» SUPPLIED RECORDS:
┌──

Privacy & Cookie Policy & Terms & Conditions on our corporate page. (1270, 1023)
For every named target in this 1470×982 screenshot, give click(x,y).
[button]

└──
┌──

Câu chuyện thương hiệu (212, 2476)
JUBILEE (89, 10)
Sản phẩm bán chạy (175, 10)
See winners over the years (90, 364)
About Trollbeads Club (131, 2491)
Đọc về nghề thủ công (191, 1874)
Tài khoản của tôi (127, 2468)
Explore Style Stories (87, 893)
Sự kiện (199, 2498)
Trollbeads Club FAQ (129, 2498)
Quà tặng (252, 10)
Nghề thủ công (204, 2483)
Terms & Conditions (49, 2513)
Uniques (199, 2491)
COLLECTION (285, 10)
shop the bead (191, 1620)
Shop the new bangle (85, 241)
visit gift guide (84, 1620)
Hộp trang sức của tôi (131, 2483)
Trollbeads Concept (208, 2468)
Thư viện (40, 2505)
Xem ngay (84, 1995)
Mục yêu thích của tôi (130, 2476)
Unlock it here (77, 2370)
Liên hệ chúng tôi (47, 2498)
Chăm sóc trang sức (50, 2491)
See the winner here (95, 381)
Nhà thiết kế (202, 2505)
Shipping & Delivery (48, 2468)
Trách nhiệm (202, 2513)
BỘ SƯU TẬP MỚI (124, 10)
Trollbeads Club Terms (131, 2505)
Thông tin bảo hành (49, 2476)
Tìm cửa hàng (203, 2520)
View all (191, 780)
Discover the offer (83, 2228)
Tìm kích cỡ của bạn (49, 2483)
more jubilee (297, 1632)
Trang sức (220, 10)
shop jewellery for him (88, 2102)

└──
┌──

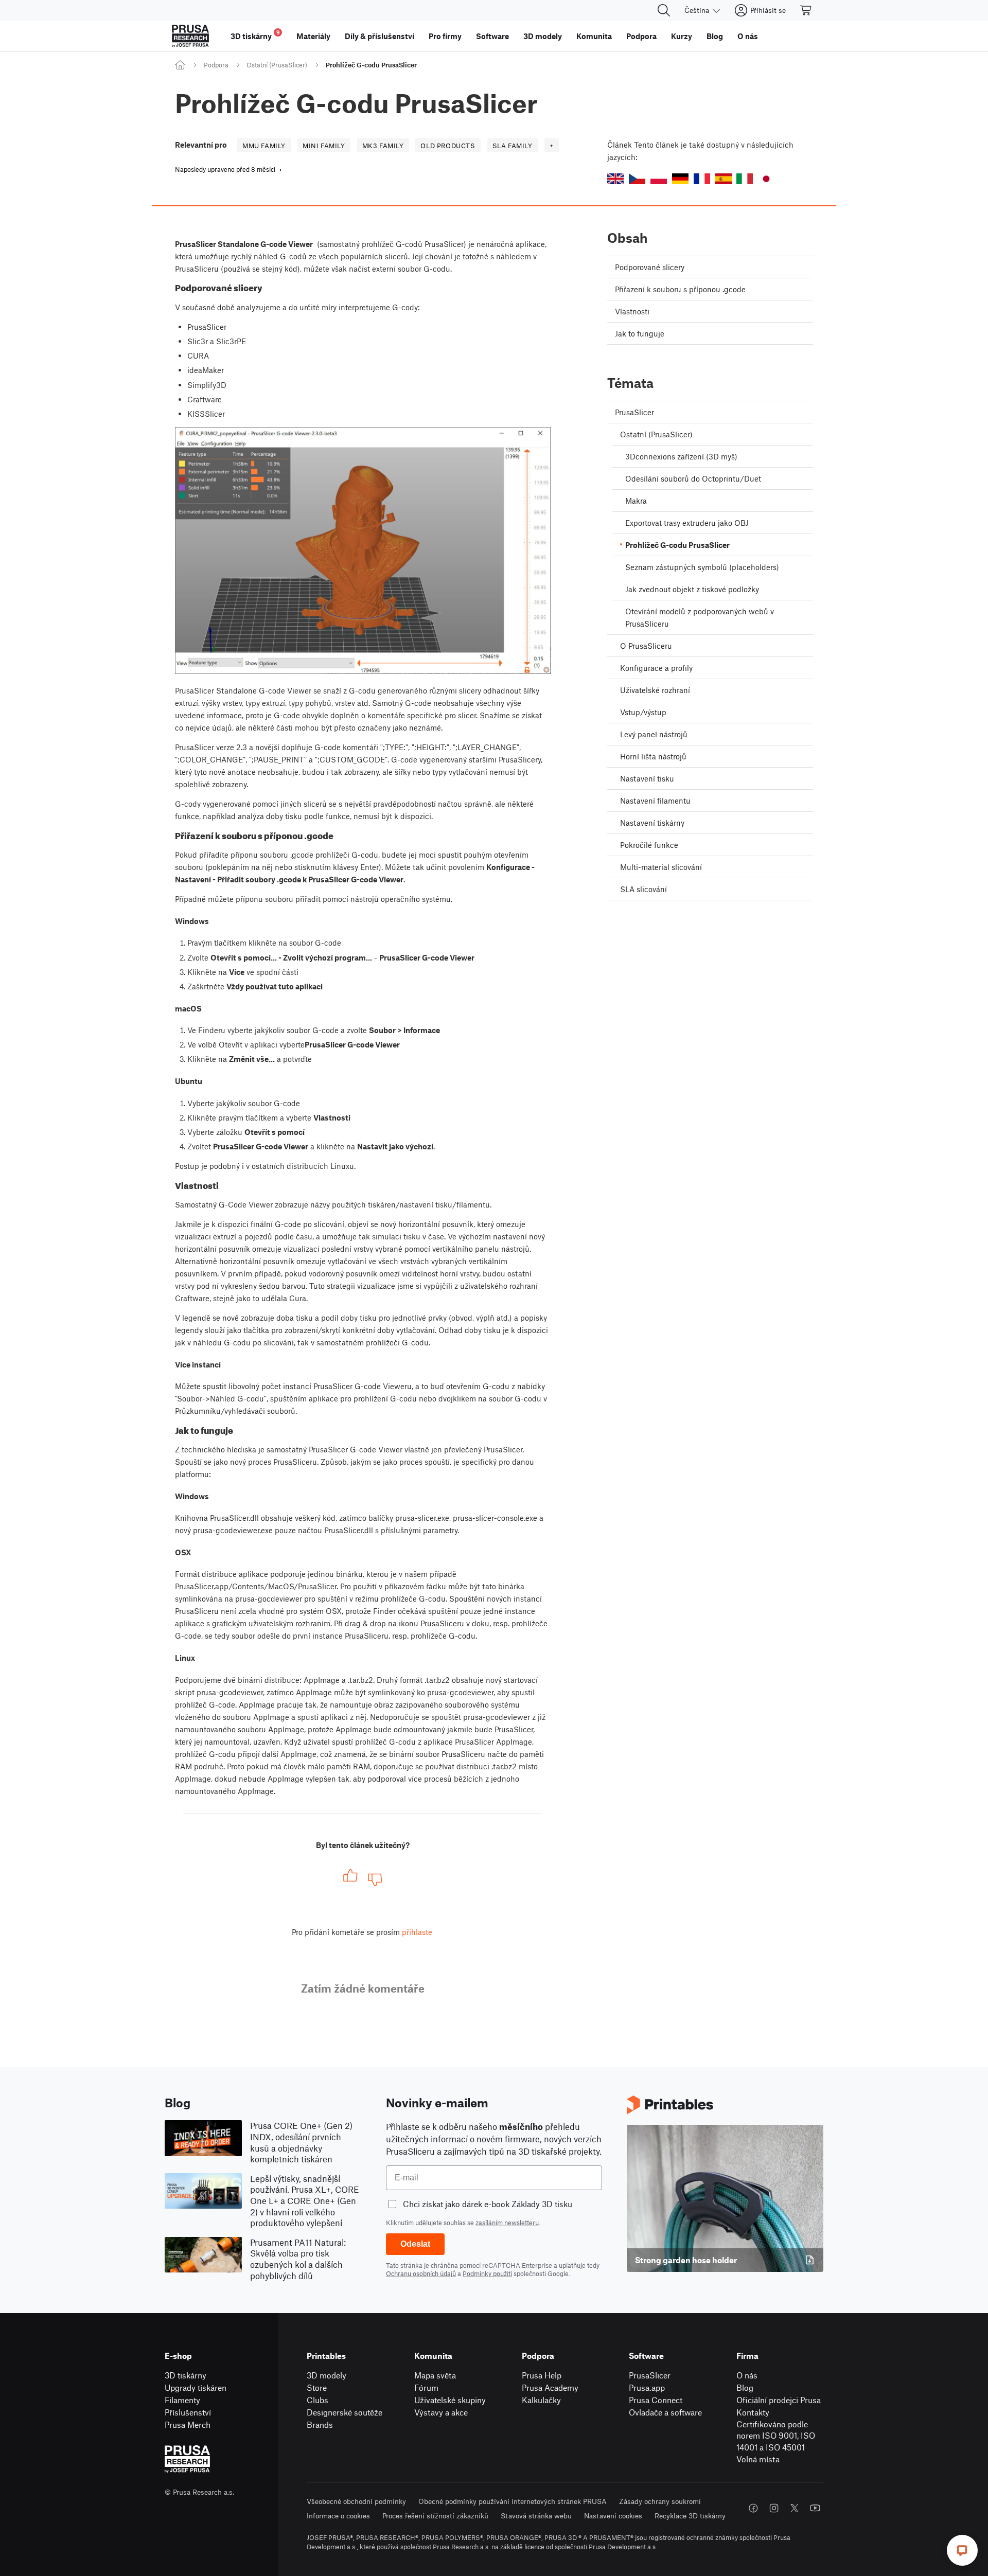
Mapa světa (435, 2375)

└──

» WHAT YOU SHOULD DO: Scan the entries above for the word "Club". Report the lines that hold it.

» ANSWER SPACE:
About Trollbeads Club (131, 2491)
Trollbeads Club FAQ (129, 2498)
Trollbeads Club Terms (131, 2505)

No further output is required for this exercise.